(Records from a data collection)
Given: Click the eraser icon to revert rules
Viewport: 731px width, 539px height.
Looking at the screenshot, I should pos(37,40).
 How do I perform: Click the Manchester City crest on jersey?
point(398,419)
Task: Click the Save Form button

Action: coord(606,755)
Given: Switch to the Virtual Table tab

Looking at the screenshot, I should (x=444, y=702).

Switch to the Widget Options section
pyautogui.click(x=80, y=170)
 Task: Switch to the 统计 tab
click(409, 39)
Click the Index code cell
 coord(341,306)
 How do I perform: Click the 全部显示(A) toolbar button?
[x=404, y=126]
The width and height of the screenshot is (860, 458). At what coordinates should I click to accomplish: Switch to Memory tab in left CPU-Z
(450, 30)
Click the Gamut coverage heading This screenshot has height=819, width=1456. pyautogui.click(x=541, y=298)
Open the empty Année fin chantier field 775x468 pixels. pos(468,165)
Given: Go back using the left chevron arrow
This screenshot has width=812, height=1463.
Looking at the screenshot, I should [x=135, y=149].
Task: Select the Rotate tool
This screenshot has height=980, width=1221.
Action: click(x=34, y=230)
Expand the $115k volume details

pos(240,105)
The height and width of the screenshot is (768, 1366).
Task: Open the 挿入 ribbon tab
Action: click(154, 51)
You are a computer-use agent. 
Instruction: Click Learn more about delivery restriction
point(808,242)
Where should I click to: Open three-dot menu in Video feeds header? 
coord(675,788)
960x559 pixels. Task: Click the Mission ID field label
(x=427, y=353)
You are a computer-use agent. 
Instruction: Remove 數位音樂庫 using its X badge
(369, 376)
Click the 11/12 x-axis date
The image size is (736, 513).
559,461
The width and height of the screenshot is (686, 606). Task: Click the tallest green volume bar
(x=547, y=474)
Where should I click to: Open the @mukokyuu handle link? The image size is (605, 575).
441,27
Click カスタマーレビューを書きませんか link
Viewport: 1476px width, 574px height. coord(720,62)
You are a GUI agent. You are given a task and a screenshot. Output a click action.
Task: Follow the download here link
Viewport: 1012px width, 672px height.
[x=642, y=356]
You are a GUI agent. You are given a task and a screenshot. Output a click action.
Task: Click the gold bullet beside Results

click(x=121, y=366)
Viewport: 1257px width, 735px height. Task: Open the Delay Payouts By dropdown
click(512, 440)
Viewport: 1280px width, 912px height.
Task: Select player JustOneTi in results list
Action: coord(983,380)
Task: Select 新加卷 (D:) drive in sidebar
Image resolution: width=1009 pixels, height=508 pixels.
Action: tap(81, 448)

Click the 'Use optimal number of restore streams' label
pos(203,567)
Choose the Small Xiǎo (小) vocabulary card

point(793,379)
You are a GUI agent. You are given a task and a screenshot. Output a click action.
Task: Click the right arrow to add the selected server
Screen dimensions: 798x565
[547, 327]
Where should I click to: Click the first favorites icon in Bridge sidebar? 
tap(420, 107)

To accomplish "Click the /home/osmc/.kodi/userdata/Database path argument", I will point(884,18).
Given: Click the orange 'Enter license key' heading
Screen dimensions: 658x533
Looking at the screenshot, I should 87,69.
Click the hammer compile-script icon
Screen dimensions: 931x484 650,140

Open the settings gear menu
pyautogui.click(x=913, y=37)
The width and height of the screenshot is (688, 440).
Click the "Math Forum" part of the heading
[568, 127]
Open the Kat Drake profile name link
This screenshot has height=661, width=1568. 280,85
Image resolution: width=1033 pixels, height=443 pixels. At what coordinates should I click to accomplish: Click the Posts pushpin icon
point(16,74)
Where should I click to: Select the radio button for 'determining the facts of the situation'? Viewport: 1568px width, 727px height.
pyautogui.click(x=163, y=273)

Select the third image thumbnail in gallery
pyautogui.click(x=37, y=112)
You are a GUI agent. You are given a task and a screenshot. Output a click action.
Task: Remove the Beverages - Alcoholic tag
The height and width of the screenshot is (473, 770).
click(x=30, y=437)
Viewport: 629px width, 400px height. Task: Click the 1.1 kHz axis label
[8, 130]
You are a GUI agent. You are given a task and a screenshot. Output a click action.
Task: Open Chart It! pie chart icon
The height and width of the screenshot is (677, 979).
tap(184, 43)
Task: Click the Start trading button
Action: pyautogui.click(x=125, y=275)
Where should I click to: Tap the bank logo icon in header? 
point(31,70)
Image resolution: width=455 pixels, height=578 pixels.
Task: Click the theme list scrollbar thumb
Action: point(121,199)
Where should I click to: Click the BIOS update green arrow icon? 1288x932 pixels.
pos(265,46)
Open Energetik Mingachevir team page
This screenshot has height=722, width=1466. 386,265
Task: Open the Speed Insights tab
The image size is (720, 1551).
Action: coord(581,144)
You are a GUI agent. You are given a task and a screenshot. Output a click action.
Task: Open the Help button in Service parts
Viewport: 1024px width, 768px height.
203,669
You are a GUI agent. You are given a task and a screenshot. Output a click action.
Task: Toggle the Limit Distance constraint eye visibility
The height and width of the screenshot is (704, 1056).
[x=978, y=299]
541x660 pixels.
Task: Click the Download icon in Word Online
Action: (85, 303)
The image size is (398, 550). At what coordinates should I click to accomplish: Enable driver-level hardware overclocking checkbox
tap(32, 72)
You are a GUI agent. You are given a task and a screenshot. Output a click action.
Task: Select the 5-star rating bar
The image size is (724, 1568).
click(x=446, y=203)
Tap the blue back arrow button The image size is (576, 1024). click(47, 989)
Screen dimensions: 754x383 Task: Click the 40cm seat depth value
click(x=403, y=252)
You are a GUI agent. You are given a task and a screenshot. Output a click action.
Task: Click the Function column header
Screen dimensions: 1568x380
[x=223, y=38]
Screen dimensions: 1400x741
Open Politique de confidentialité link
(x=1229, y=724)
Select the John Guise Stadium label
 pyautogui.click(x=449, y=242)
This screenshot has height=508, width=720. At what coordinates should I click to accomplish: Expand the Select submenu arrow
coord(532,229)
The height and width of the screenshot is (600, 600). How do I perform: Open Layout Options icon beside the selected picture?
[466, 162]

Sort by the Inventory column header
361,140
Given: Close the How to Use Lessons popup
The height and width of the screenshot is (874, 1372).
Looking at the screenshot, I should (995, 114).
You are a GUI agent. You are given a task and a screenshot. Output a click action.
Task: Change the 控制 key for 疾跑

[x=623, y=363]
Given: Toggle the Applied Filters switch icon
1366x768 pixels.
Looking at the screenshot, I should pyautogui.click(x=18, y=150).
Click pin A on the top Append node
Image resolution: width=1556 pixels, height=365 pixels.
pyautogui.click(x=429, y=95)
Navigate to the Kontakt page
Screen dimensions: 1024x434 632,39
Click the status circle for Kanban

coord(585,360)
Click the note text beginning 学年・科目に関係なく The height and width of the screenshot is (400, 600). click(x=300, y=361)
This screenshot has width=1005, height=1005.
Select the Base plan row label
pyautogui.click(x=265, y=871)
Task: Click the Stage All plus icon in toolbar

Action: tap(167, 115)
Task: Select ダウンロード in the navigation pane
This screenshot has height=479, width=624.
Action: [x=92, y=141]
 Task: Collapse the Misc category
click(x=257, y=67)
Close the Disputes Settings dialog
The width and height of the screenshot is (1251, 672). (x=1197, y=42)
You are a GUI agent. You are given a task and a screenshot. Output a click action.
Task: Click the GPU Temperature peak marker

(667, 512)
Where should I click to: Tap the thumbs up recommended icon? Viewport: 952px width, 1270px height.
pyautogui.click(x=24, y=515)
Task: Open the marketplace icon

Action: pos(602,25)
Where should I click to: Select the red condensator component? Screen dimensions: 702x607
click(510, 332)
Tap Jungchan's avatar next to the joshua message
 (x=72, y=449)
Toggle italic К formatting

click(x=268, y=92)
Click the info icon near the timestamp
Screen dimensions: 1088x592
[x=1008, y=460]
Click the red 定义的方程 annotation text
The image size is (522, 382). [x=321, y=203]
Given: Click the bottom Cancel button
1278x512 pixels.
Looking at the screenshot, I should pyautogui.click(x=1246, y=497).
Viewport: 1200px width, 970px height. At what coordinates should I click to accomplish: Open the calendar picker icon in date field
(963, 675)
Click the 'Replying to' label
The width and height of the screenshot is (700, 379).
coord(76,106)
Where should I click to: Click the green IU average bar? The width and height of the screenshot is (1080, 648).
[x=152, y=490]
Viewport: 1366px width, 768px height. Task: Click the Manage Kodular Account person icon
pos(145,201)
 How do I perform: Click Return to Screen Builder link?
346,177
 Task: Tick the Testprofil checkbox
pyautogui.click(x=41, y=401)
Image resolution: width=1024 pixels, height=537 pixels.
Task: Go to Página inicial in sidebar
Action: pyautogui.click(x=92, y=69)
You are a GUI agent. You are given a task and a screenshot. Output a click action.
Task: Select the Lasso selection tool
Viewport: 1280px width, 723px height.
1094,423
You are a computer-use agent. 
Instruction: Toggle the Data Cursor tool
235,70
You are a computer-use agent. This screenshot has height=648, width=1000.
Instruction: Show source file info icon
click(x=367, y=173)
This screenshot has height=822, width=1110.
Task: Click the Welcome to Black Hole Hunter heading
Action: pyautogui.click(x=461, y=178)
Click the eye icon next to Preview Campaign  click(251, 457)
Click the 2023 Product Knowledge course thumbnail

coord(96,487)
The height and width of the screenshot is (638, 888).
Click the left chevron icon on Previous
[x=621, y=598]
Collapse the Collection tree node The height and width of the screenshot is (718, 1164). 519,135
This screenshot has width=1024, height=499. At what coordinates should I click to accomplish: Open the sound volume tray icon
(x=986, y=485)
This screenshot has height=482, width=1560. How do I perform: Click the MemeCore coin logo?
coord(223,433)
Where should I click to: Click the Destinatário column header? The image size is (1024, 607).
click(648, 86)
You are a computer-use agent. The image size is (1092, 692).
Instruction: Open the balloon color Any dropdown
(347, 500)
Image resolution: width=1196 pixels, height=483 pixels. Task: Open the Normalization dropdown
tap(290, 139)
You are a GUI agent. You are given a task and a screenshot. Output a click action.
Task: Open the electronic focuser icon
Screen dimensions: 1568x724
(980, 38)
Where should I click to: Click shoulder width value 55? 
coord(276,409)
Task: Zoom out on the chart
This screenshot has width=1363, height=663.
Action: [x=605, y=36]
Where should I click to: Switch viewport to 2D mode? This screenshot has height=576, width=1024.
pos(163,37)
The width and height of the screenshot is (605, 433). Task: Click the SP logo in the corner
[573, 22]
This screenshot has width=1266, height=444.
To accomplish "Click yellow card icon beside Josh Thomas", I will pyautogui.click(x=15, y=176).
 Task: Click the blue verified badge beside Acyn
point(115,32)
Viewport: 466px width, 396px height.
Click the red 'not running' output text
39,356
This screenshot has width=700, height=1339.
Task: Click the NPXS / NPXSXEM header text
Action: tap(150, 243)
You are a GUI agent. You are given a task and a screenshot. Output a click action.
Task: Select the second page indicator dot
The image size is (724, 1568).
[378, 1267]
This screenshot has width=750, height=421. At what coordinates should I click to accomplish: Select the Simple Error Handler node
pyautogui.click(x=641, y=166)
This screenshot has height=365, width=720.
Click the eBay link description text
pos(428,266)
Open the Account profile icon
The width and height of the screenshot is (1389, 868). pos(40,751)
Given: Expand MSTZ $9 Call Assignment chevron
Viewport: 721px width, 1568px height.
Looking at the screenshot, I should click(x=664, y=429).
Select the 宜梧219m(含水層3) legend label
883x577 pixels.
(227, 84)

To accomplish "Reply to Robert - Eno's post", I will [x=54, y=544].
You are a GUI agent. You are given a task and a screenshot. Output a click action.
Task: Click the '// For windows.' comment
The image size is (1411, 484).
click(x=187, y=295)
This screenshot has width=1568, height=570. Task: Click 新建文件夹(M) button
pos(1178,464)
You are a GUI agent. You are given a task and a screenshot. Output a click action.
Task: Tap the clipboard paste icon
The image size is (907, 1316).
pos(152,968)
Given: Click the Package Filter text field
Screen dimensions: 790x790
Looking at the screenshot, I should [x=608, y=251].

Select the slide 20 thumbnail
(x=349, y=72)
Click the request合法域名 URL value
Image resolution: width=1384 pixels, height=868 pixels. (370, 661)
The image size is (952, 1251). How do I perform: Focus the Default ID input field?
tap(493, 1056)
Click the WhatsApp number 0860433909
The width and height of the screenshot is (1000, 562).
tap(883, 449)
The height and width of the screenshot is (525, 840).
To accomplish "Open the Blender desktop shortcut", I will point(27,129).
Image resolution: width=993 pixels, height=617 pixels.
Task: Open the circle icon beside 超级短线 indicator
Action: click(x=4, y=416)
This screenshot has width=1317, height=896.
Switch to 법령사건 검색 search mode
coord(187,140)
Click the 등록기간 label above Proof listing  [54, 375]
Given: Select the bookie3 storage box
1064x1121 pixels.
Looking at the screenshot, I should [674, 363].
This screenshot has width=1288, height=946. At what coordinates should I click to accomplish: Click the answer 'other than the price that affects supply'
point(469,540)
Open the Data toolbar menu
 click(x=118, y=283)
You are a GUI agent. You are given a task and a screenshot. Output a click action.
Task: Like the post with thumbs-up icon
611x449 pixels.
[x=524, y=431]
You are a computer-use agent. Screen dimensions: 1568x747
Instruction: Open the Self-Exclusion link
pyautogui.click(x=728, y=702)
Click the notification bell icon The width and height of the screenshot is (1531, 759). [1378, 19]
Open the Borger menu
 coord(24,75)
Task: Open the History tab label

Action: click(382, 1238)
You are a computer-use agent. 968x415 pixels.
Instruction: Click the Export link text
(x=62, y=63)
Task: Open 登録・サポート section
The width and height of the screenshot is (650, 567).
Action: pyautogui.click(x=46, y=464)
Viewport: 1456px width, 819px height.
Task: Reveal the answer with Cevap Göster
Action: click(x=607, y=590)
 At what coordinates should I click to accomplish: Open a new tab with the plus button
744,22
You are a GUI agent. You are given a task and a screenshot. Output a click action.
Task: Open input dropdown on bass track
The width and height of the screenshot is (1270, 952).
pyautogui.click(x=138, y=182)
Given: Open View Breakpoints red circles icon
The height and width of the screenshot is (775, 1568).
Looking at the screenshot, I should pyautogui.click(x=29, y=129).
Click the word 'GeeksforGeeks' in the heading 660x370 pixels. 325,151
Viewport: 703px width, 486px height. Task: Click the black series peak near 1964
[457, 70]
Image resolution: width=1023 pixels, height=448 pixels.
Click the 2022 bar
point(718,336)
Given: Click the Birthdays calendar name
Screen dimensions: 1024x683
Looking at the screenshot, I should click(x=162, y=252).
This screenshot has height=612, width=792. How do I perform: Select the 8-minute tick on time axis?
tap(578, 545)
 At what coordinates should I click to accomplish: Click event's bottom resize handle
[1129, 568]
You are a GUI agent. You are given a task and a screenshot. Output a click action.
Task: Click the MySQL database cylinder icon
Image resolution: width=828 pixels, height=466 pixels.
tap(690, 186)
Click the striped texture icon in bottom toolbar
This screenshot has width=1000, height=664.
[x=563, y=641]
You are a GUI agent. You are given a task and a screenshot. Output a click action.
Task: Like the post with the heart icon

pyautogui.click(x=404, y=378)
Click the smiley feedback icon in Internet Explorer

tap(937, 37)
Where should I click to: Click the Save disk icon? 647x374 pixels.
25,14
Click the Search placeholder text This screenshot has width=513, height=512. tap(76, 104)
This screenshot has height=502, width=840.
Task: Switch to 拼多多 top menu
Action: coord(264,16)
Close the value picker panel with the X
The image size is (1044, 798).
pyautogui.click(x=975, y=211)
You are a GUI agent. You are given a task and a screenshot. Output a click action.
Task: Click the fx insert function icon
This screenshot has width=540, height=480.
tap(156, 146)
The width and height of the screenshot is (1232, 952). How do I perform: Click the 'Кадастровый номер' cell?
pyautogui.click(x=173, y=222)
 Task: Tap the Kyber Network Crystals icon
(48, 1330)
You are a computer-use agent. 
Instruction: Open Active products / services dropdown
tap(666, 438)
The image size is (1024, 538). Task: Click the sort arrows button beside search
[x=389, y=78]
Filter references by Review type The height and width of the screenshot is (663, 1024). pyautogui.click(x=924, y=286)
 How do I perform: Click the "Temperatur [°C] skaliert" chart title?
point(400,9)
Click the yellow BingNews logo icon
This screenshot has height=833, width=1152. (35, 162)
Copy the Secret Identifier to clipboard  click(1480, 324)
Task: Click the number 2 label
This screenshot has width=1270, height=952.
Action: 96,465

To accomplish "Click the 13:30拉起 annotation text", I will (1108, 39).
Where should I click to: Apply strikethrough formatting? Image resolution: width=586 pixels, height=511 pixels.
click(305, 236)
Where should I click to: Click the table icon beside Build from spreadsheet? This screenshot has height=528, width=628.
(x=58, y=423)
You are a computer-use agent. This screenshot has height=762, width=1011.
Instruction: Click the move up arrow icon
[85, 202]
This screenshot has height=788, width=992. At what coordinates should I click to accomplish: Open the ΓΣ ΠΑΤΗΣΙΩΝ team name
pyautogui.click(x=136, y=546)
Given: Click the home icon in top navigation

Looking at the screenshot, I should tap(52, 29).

▶ [Work to complete]: The expected answer is a number and nothing else: how many lines above include the word "clipboard".

▶ [Reply]: 2